Shared directories (common for teams): Set group ownership + setgid bit: sudo chown -R :webadmins /var/www/projects sudo chmod -R g+rwxs /var/www/projects New files inherit group automatically.
4. sudo Configuration – Secure & Granular
Always edit with visudo (syntax checking + safe editor).
- Default pattern (wheel group): Uncomment or ensure: %wheel ALL=(ALL) ALL or better (require password): %wheel ALL=(ALL) ALL
- Passwordless sudo for specific commands (automation scripts): In /etc/sudoers.d/ansible (create drop-in file): ansible ALL=(ALL) NOPASSWD: /usr/bin/ansible-pull, /usr/bin/systemctl restart nginx
- Command restrictions (high security): dbadmin ALL=(ALL) /usr/bin/mariadb, /usr/bin/mysqladmin No shell access, only DB tools.
- Logging & timeouts: Add to /etc/sudoers: Defaults logfile=”/var/log/sudo.log”Defaults timestamp_timeout=15 (minutes)
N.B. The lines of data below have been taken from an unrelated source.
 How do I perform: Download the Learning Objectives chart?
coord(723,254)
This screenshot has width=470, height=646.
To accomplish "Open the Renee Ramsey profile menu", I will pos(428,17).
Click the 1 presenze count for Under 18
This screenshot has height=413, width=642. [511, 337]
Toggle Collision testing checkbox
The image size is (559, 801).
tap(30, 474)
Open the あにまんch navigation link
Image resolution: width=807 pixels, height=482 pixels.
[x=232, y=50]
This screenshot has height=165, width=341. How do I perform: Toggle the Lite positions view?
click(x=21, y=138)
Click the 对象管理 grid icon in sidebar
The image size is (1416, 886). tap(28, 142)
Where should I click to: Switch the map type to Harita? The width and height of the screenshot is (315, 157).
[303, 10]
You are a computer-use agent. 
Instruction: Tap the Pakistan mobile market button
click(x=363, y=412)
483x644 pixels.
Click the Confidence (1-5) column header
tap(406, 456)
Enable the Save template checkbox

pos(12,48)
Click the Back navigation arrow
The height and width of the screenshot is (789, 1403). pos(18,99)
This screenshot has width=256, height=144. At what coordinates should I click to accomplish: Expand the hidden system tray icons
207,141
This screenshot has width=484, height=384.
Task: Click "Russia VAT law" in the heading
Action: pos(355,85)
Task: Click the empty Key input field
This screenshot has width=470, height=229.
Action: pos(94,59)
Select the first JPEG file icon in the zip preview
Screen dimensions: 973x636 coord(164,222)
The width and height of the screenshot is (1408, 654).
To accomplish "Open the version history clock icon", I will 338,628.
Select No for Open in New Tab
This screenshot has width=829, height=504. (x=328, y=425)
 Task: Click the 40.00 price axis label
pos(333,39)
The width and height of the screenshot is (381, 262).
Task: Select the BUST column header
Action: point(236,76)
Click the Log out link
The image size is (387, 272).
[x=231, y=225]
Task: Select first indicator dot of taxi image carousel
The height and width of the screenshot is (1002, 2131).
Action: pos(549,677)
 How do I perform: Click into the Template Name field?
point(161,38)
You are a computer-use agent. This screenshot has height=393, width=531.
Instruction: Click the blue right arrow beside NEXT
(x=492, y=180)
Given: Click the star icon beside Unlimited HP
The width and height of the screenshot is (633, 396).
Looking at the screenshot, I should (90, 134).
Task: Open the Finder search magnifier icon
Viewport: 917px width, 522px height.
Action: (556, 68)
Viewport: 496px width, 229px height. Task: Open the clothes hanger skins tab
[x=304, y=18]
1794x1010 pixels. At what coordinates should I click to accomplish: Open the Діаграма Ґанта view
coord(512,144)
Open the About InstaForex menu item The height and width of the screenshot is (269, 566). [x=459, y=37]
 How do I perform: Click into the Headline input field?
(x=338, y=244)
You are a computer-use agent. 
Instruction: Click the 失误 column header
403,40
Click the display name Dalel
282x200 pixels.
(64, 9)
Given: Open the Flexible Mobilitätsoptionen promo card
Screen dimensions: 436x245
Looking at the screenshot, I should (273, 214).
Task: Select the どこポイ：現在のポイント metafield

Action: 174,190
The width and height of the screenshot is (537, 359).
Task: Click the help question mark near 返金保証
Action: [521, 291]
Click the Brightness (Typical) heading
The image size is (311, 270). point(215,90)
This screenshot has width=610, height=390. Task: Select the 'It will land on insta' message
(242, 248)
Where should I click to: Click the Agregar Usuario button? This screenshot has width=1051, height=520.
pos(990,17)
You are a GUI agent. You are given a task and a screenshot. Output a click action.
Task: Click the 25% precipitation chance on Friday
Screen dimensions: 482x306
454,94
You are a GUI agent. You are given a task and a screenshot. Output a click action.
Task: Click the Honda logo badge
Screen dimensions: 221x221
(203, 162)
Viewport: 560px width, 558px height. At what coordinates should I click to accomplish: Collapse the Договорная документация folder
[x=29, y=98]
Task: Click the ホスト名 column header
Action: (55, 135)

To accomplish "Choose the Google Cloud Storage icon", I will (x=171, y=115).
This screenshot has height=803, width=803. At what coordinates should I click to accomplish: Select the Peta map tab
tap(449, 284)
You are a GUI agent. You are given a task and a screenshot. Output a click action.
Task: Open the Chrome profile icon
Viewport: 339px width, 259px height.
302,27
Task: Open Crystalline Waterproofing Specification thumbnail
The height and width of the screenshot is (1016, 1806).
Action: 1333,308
5. File & Directory Permissions – Practical Rules
- Umask 027 (group-writable, no world access) — set globally in /etc/profile or per-user .bash_profile.
- Common patterns:
- Config files: 640 (owner rw, group r)
- Scripts/executables: 750 or 755
- Secrets (keys, certs): 600, owned by service user
- Find risky permissions: Regularly scan: find / -perm -o+w -type f 2>/dev/null (world-writable files) find /etc -perm /6000 (SUID/SGID binaries)
6. Password & Account Policies (PAM)
Edit /etc/security/pwquality.conf:
- minlen = 14
- dcredit = -1 (require digit)
- ucredit = -1, lcredit = -1, ocredit = -1
In /etc/login.defs:
- PASS_MAX_DAYS 90
- PASS_MIN_DAYS 7
- PASS_WARN_AGE 14
Enable faillock (lock after failed attempts): Install if needed: sudo dnf install pam_faillock Configure in /etc/pam.d/password-auth and /etc/pam.d/system-auth.
7. Auditing & Monitoring Essentials
- auditd rules for privileged actions: Monitor sudo usage, user creation, group changes: -w /etc/sudoers -p wa -k identity-a always,exit -F path=/usr/sbin/useradd -F perm=x -k user_mgmt
- Lastlog & wtmp: last / lastlog to review logins. sudo journalctl -u sshd for brute-force attempts.
- Remove unused accounts: sudo userdel -r olduser (removes home dir) Audit periodically: awk -F: ‘$3 >= 1000 {print $1}’ /etc/passwd (normal users)
Quick Best-Practice Checklist (Production Server)
- Disable root SSH login (PermitRootLogin no in sshd_config)
- Create sudo user in wheel group on day 1
- Use role-based groups (not per-user perms)
- Enforce password complexity & expiration
- Use drop-in sudoers.d files for organization
- Set umask 027 globally
- Audit SUID/SGID binaries & world-writable files monthly
- Monitor sudo.log & audit logs
- Lock/disable inactive accounts after 30–90 days
- Test offboarding: delete user, verify no lingering processes/files
This approach scales from single servers to fleets managed by Ansible (use ansible.posix.authorized_key, user, group, lineinfile for sudoers). For enterprise environments, consider FreeIPA or SSSD + AD/LDAP integration for centralized control.